先日新聞を読んでいたら、大手広告代理店である電通の女性社員が自殺したのは、残業時間の急増よりうつ病が発症したためとして、三田労働基準監督署が労働災害と認定したという記事が掲載されておりました。


厚生労働省が発表している「

精神障害の労災認定(pdf)

」を読むと、次のいずれかに該当した場合、うつ病のような精神疾患の発症と業務の関連性が、高いと評価されるようです。


・ 「発病直前の1か月に、おおむね160時間以上の時間外労働を行った場合、または発病直前の3週間に、おおむね120時間以上の時間外労働を行った場合」

・ 「発病直前の2か月間に連続して、ひと月当たりおおむね120時間以上の時間外労働を行った場合、または発病直前の3か月間に連続して、ひと月当たりおおむね100時間以上の時間外労働を行った場合」

・ 「出来事(例えばパワハラや転勤)が発生した前や後に、恒常的な長時間労働(月100時間程度の時間外労働)があった場合」

この記事によると自殺した電通の女性社員の方は、一か月当たりの残業時間が100時間を超えており、また精神的につらいと頻繁にツイートしていたので、三田労働基準監督署が労働災害と認定したのは、十分に納得できる話です。

うつ病の背景にある慢性的な睡眠不足


長時間労働に起因して、うつ病が発症するのは、長時間労働を続けていると、その分だけ帰宅時間が遅くなり、慢性的な睡眠不足になるというのが、理由のひとつになるようです

例えば月に20日出勤する方が、月に100時間の残業をする場合、「100時間÷20日=5時間」になるので、1日の勤務時間が8時間とすると、これと併せて1日に、13時間働くことになります。
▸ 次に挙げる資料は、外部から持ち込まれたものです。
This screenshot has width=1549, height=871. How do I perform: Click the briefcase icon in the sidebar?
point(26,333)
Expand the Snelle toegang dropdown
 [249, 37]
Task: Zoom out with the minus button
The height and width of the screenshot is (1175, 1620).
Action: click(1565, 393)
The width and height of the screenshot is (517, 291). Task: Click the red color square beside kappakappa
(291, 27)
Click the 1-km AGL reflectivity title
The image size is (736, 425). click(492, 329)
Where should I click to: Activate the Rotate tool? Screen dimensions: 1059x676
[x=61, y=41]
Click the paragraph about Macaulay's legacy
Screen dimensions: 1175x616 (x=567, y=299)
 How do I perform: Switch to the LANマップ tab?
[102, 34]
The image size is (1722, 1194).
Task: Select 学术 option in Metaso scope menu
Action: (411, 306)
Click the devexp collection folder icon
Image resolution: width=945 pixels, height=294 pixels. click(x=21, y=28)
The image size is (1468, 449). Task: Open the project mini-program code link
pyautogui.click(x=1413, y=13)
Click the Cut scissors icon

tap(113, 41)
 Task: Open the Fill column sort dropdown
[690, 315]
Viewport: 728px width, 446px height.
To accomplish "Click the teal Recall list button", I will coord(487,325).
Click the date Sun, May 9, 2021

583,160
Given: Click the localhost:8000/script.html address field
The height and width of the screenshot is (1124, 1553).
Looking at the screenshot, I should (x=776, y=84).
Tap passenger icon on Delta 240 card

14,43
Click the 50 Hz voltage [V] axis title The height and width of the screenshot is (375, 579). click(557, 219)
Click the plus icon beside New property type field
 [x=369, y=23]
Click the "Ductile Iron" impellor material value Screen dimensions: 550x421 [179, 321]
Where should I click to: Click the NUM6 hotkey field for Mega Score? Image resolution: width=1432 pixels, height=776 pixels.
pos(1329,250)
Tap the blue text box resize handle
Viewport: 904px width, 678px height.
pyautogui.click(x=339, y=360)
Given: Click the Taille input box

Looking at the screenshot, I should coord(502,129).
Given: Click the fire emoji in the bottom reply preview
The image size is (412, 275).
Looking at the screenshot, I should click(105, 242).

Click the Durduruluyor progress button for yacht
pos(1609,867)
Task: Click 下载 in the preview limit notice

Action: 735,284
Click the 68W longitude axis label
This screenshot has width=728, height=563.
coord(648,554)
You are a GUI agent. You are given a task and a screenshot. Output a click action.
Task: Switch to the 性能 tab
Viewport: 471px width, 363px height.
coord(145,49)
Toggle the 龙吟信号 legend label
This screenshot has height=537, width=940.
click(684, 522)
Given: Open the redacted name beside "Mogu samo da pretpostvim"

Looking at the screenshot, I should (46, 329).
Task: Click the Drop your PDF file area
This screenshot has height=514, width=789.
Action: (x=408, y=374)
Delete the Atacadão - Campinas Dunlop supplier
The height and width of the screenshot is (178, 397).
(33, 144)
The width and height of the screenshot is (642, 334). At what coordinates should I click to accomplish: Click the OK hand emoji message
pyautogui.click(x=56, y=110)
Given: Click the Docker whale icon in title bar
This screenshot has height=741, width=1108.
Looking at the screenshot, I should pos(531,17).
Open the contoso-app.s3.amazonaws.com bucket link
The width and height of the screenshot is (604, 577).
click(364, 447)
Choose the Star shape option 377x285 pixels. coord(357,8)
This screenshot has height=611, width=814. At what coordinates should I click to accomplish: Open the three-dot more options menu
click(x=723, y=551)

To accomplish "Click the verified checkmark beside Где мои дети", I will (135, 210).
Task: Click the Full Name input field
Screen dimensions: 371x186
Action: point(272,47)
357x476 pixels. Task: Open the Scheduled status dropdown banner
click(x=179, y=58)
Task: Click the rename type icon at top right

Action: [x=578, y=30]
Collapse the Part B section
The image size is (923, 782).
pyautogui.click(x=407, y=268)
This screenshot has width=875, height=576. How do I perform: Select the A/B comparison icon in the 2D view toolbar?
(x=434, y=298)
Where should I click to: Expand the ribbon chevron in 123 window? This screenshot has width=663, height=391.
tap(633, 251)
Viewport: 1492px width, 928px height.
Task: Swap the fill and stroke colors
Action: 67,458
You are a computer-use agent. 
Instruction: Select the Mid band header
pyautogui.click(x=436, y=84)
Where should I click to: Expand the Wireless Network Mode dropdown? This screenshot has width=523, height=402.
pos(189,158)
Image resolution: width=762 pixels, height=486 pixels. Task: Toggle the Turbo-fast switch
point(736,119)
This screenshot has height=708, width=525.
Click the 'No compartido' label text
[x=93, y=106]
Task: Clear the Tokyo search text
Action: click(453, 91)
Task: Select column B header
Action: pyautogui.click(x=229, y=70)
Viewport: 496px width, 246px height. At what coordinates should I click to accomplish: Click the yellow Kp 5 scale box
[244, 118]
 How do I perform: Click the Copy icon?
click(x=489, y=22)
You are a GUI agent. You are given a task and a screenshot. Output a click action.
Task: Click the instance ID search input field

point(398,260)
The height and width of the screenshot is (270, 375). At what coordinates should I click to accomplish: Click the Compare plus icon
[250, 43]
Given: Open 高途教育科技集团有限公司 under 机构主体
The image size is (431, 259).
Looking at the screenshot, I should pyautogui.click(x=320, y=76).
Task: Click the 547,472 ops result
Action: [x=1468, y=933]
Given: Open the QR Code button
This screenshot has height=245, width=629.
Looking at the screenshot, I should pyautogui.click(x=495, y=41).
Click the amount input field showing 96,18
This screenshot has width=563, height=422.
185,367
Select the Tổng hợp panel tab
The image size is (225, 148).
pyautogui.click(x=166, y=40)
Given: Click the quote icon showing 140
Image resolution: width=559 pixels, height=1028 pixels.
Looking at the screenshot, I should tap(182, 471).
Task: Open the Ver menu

勤務時間が午前9時から午後6時の場合には、午後11時に退社することになり、それから家に帰るまでの時間などを考えると、必然的に睡眠時間が短くなってしまうのです。

実際のところ、この電通の女性社員の方は、「眠りたい以外の感情を失った」とツイートしており、かなりの睡眠不足だったことを推測させます

ですから長時間労働でうつ病を発症した場合には、まずはゆっくり休養をとること、できれば休職することが、大切なことだと思うのです。

業務上は労災保険、業務外は健康保険を活用する

正社員、パートやアルバイトなどの非正規社員は原則的に、「労働者災害補償保険」(以下では「労災保険」で記述)に加入します。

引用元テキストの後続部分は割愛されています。